Question Out of control srt file

First time poster. I applogize in advance if I missed anything of value.
10.2A Linux
Issue: srt file hits 2 gig and crashes (this is not an index build).

I have a new program that has to make calls to a fairly old "processing engine" as they call it that might run through 8-10 scenarios (calling a 'C' program) and eventually returning the recommended formula based on data that I pass it.

The good is it's worked in the lab for about two months.
The bad is that as soon as I hooked it up for a pilot it failed (every time) with the described srt file issue.
The known is changes where made to the calling program (which one would think would make it easy to find since I know the stack trace).
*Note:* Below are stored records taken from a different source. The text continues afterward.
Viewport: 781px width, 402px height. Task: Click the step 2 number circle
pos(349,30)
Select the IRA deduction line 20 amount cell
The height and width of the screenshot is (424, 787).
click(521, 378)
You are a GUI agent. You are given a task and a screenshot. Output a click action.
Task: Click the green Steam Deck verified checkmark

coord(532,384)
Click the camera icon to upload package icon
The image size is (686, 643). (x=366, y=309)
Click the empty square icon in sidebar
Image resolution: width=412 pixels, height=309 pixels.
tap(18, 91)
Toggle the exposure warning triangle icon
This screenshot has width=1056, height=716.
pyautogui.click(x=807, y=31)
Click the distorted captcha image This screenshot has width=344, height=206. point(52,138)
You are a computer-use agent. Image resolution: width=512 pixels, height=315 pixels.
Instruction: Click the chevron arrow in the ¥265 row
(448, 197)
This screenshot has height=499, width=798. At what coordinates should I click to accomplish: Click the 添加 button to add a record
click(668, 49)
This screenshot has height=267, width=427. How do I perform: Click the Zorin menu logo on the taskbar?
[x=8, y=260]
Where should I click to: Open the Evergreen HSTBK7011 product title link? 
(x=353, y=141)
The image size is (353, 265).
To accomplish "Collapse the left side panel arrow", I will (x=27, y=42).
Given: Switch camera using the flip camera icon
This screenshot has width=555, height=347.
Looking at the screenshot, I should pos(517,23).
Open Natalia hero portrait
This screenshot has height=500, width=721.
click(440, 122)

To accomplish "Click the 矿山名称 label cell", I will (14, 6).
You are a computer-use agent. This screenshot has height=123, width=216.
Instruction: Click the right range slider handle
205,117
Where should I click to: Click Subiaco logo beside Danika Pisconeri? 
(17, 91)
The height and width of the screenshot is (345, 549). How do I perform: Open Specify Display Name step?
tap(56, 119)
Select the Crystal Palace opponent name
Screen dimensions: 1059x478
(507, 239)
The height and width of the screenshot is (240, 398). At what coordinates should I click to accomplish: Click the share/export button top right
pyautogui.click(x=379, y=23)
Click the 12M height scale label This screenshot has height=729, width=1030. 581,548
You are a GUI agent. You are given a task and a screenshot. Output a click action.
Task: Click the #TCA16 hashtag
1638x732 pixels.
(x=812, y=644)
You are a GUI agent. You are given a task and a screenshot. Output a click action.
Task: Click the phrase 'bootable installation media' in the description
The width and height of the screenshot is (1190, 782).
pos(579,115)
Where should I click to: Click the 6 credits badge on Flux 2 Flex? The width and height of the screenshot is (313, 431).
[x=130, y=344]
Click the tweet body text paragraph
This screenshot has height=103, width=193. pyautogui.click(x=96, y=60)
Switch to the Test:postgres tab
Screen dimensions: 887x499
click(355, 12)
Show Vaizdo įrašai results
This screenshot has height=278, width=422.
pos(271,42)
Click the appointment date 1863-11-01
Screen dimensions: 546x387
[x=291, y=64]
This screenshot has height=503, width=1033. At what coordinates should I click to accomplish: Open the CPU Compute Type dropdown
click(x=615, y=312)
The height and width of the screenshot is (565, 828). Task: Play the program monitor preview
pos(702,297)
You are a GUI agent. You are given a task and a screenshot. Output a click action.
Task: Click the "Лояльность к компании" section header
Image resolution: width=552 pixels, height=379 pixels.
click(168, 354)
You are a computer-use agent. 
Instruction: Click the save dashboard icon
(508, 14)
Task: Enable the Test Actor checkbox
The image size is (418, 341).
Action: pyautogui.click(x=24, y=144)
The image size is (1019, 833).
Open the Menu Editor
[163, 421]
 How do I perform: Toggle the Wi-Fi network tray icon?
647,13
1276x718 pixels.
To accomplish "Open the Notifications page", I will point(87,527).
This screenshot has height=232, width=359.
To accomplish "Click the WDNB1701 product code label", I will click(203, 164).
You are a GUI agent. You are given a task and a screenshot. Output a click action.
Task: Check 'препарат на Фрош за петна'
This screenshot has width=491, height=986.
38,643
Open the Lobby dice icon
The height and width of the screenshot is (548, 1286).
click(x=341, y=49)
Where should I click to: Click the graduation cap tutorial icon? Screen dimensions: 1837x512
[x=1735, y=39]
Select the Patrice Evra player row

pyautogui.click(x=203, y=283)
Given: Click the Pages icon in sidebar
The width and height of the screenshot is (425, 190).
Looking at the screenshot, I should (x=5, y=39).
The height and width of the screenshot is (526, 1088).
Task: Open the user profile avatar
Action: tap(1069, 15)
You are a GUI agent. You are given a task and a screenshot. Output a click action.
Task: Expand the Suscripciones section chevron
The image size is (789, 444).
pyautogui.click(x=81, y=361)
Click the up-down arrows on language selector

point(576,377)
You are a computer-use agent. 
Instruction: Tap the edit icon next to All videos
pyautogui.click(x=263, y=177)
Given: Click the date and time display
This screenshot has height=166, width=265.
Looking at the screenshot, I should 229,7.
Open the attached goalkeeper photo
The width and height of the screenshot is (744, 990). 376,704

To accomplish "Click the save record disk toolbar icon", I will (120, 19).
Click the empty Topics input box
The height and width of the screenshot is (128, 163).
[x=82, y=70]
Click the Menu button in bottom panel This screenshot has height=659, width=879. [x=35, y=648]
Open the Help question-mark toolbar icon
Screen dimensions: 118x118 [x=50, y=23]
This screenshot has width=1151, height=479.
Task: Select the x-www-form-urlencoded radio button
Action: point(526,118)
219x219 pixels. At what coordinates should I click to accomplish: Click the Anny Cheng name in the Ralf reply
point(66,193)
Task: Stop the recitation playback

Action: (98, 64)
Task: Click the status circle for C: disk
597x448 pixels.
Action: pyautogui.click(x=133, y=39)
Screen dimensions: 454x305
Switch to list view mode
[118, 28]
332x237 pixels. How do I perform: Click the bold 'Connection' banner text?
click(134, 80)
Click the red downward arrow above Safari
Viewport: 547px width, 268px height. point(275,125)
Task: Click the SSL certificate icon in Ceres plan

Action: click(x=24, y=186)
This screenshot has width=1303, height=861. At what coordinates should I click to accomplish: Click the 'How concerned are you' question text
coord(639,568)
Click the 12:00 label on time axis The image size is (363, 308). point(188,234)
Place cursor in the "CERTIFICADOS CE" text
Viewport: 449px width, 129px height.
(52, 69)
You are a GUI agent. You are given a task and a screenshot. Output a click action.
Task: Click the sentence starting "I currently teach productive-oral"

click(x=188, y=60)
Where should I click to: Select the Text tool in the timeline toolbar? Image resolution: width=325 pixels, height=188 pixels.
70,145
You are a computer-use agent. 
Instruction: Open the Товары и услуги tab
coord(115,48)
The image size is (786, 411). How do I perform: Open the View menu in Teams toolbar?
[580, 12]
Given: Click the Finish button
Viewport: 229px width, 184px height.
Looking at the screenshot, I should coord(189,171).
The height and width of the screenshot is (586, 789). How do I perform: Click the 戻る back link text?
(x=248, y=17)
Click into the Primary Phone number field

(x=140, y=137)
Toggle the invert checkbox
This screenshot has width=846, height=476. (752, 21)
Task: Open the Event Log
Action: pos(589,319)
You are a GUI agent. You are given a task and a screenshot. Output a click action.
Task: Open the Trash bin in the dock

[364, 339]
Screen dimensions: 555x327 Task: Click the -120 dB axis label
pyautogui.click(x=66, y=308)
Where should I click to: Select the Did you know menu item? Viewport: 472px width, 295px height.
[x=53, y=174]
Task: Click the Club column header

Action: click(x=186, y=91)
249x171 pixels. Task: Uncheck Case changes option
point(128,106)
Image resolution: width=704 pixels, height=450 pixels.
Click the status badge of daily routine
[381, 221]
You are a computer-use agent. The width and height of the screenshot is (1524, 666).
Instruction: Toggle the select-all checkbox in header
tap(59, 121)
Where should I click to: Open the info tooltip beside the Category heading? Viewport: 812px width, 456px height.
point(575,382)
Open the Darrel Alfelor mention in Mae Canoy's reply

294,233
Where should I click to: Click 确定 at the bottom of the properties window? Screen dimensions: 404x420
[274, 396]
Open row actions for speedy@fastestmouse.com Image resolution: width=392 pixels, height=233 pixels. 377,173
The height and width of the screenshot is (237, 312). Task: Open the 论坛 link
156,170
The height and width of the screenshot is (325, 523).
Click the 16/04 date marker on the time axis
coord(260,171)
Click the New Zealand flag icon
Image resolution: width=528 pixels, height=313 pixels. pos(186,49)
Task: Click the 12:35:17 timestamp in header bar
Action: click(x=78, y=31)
The structure is as follows:
<code>
/* my code */
Run GetPointers.p
Run PrepExtract.p (Pass handles)

FOR EACH ttTable EXCLUSIVE-LOCK:
/* I can't touch "ProcessingEngine.p and noticed it was much fast one row at a time */
CREATE bttTable.
BUFFER COPY ttTable TO bttTable.
/* existing code */ RUN ProcessingEngine.p (INPUT-OUTPUT TABLE bttTable).
BUFFER-COPY bttTable TO ttTable.
EMPTY TEMP-TABLE bttTable.
END.
</code>

Some things to note about ProcessingEngine.p. It's old. Lots of shared variables and shared temp-tables. Lot's of shared locks. Lot's of bad guys in general. There are no query's in this old program.

I've:
- Enabled -t
- Enabled client statement caching
- Ran though it with the debugger
- Used the -noautoresultlist startup param even thought I didn't think it would help.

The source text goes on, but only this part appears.